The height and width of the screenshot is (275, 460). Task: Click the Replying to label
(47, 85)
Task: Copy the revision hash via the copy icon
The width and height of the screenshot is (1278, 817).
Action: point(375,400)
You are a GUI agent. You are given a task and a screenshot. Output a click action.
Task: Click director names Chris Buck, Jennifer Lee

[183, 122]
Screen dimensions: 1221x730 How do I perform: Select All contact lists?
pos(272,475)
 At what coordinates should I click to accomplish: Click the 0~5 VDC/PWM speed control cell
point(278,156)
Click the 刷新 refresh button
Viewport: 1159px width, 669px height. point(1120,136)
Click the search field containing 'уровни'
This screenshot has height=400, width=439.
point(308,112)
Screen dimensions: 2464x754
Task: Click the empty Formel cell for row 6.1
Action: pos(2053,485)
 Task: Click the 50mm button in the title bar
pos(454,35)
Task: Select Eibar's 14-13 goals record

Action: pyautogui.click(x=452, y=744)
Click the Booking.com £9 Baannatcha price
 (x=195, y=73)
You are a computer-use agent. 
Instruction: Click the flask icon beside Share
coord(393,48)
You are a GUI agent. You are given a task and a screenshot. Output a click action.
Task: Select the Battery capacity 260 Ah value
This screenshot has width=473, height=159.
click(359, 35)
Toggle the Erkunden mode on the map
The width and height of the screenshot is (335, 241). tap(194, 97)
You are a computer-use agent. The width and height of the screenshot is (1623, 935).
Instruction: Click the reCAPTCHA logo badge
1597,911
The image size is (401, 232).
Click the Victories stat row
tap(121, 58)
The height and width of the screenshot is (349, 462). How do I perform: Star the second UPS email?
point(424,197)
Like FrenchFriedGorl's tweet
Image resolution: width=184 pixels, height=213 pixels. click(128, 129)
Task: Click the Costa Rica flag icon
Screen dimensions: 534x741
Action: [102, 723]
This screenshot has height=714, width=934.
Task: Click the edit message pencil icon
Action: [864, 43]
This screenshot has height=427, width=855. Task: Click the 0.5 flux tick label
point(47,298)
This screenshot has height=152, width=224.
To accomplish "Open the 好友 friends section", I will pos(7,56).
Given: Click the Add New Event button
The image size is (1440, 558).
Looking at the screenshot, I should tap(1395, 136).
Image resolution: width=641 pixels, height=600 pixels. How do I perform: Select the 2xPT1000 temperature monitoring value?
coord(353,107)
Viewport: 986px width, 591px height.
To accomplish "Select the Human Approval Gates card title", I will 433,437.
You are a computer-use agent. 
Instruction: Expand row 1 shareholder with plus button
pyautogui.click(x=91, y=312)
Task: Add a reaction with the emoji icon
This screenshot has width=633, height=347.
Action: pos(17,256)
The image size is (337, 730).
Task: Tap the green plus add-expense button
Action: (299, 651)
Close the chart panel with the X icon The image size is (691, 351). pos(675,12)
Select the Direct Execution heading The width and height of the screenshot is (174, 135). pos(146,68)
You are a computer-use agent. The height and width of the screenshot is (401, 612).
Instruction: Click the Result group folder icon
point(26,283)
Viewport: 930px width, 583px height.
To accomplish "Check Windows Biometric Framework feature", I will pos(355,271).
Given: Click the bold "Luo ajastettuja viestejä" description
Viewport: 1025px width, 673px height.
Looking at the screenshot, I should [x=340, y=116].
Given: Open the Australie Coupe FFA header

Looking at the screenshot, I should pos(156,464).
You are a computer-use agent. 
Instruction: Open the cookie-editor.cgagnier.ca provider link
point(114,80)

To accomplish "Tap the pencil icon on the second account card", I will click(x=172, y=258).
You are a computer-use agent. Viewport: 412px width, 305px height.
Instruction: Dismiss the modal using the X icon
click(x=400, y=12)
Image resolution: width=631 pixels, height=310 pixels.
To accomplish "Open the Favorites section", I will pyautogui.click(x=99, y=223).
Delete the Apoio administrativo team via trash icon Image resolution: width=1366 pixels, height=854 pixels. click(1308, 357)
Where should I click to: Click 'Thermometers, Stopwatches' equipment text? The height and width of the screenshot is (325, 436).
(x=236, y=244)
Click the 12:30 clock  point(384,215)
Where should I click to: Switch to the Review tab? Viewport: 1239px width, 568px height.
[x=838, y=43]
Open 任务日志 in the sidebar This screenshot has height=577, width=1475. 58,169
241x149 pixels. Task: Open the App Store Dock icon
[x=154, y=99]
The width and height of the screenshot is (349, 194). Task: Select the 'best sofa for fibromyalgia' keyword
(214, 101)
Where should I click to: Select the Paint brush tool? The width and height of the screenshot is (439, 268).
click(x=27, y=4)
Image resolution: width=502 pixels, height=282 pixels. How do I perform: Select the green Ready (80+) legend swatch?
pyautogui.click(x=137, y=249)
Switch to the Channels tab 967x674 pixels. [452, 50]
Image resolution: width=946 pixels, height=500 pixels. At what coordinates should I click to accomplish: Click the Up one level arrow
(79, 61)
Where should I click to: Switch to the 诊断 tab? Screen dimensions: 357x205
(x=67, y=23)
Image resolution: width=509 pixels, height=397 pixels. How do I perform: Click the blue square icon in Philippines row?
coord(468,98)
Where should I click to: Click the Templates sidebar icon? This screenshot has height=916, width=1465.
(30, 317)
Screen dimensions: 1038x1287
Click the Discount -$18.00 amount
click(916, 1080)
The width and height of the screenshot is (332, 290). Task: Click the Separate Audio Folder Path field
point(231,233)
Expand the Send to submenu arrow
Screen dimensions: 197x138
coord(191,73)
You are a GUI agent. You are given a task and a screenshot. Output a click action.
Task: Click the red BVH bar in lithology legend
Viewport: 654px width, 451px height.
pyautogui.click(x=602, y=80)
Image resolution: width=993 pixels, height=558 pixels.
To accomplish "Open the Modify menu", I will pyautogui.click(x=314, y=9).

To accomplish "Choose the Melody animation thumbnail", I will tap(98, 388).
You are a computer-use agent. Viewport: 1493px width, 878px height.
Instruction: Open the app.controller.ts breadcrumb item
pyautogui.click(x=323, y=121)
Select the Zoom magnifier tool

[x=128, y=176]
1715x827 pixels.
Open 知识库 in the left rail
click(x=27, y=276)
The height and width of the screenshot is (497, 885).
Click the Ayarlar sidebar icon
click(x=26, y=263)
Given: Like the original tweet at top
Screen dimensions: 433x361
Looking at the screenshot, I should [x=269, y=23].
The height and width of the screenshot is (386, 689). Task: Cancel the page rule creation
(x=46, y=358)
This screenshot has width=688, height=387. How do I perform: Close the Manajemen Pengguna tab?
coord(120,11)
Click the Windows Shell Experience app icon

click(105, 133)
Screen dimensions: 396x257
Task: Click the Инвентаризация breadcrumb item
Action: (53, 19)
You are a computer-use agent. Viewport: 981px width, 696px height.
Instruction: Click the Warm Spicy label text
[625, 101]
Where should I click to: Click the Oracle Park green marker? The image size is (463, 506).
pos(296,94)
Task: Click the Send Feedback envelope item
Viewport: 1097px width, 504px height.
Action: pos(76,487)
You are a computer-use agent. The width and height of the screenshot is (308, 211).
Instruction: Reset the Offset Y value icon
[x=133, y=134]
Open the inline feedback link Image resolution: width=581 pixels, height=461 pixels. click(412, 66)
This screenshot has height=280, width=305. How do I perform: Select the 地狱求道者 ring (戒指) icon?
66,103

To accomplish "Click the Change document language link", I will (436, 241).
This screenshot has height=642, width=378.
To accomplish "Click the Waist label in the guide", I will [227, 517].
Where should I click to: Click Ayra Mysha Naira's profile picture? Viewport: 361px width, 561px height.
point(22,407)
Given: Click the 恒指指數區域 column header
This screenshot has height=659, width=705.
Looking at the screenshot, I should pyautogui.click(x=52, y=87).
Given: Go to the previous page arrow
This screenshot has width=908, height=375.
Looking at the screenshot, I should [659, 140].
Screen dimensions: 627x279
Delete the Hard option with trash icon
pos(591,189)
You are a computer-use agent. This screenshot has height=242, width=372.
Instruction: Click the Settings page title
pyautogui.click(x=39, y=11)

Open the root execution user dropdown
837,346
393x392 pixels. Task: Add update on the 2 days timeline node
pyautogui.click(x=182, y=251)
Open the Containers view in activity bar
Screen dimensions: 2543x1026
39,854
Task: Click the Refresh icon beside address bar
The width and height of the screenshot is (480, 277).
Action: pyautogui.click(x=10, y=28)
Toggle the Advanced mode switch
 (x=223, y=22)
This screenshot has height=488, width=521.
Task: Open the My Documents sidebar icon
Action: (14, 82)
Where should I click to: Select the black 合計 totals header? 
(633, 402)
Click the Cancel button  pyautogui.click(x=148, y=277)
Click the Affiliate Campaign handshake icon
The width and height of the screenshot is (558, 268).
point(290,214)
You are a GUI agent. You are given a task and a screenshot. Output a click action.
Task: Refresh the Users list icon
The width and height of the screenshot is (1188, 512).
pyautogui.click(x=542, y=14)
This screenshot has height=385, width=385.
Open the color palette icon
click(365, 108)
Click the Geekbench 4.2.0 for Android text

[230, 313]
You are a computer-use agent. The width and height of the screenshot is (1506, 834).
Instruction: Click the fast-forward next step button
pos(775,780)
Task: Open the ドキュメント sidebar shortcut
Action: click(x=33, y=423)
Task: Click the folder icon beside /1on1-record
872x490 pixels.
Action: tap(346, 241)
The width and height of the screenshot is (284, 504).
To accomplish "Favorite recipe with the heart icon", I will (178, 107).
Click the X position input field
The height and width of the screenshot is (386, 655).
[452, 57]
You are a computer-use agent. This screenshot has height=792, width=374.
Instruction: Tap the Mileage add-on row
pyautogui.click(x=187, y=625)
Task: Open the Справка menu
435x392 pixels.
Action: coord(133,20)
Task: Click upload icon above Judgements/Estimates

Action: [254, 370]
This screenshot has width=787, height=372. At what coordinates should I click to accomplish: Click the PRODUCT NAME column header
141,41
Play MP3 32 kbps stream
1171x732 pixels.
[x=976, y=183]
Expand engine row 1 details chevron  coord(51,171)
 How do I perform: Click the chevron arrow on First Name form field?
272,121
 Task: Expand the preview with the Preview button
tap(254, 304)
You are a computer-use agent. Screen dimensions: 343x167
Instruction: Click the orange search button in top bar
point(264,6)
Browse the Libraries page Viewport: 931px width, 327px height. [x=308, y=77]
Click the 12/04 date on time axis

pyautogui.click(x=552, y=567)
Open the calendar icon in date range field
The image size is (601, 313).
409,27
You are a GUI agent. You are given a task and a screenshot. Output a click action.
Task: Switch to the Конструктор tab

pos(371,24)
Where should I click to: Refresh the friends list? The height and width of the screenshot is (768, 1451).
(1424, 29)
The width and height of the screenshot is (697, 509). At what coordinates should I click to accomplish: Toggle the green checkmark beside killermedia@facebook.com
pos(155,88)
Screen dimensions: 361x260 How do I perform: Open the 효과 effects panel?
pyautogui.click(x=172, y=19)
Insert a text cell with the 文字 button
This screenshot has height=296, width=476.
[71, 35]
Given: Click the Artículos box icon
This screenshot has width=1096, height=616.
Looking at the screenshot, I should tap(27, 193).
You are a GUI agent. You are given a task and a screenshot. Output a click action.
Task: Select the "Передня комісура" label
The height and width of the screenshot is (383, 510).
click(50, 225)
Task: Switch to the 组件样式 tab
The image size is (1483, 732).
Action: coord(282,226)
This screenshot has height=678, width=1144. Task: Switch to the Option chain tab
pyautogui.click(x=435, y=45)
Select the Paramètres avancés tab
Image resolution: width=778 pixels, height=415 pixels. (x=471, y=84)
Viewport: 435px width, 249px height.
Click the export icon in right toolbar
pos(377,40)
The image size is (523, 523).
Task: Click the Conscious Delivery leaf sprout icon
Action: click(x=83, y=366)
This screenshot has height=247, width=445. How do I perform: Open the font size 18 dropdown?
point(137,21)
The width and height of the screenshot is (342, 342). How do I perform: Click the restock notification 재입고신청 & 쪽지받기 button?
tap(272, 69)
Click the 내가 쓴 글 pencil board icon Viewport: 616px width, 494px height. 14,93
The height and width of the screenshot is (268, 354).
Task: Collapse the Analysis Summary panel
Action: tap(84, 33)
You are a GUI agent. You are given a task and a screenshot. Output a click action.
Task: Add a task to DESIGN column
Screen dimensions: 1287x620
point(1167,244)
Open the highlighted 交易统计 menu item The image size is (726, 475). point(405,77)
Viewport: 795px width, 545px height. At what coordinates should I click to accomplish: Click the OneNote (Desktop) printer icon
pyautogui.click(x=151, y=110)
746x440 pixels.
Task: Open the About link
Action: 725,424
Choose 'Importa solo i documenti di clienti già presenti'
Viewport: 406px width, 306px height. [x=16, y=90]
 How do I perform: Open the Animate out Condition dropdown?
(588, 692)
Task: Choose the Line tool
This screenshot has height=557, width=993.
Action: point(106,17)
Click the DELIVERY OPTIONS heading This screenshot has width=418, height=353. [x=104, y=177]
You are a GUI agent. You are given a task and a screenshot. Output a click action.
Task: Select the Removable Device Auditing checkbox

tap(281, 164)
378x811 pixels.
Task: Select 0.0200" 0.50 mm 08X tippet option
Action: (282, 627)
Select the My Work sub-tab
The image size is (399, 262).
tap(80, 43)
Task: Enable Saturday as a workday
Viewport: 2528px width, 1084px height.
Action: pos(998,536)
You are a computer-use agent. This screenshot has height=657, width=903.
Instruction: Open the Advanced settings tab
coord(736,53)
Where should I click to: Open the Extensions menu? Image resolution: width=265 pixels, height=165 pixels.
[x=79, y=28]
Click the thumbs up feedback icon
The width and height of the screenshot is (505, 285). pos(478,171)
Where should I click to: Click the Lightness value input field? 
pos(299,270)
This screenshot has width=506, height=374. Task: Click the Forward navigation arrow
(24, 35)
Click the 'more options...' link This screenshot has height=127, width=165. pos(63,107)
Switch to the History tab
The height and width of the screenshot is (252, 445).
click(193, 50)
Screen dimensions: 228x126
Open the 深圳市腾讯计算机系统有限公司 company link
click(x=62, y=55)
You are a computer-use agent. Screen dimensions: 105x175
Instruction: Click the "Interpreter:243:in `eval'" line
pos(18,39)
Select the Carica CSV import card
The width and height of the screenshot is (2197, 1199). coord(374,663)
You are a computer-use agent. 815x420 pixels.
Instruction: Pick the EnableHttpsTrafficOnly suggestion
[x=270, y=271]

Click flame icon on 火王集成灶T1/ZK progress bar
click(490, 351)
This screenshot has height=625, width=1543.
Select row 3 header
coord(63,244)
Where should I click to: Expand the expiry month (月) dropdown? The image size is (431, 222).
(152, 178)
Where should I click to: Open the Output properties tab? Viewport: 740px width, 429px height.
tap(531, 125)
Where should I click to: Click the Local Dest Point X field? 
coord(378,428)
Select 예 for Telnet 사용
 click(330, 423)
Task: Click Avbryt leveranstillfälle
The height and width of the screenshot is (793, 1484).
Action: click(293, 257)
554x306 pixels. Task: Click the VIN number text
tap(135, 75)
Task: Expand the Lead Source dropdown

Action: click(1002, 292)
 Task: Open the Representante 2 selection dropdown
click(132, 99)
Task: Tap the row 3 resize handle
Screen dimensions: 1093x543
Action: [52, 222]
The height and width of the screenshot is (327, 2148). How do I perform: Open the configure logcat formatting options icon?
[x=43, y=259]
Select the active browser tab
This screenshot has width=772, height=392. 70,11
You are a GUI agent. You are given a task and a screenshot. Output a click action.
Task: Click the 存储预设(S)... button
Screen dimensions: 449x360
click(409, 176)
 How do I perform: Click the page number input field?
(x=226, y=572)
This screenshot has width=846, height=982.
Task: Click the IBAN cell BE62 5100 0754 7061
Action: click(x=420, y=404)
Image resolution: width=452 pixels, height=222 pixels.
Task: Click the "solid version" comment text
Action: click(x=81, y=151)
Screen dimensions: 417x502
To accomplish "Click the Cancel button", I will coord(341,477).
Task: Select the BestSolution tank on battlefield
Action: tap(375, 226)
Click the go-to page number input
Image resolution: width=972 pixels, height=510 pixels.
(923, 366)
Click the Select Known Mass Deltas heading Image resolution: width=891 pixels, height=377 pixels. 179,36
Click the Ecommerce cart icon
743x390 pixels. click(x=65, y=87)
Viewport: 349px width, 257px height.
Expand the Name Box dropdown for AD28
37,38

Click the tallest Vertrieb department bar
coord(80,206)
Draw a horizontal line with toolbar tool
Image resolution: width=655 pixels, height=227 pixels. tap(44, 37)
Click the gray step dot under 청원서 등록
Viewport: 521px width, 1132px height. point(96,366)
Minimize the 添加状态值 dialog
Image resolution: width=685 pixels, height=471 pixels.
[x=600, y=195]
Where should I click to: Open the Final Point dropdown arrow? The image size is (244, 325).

● WHAT TO DO
Wherever the string "heading" appears in a line of the records above, copy that line.

● SOLUTION FOR THIS TASK
Select the Direct Execution heading The width and height of the screenshot is (174, 135). pos(146,68)
Click the DELIVERY OPTIONS heading This screenshot has width=418, height=353. [x=104, y=177]
Click the Select Known Mass Deltas heading Image resolution: width=891 pixels, height=377 pixels. 179,36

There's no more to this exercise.